Still, despite Deleuze's distancing from creative evolution, something substantial persists across his changing relation to both Bergson and biology.
Namely, his commitment to a notion of internal difference, or difference in itself. This commitment motivates Deleuze's initial adherence to Bergson's creative evolutionism no less than his later "break" with Bergson over the status of intensity as well as the correlated model of creative involution he develops together with Guattari. The initial impetus driving Deleuze's effort to rehabilitate the fraught notion of the elan vital and with it, the very career of Bergson as philosopher, was nothing other than the notion of internal difference. As he reconstructs it in his 1956 essay, "Bergson's Conception of Difference," and then again in his 1966 Bergsonism, the elan vital introduces an explosive force internal to the process of evolution (internal difference) that is capable of accounting for the positive power of time as a source of creative invention.
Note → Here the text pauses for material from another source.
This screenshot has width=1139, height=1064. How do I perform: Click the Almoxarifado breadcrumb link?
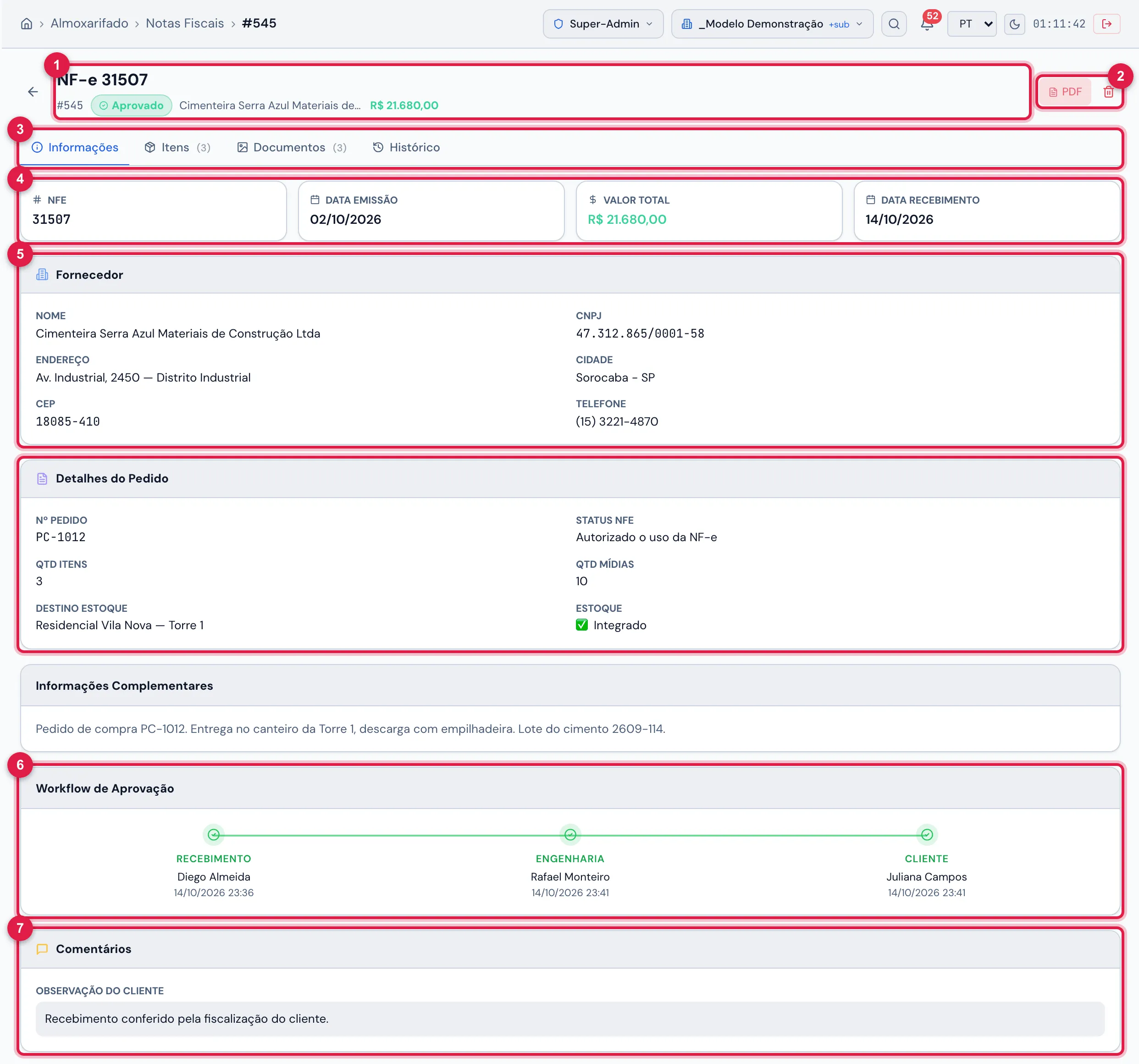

With the progress of his own
philosophical career, Deleuze soon found reason to temper his initial adherence to Bergsonism--and specifically, to Bergson's
derivation of internal difference from qualitative difference--without in any way abandoning his own commitment to
internal difference.
As early as Difference and Repetition (1968), Deleuze traces qualitative difference or difference in kind (together with quantitative difference or difference in degree) to a fluid continuum of intensity, thereby eschewing Bergson's argument that qualitative difference is itself one of two tendencies being differentiated and thus, a tendency internal to difference that, as Deleuze puts it, "show[s] the way in which a thing varies qualitatively in time".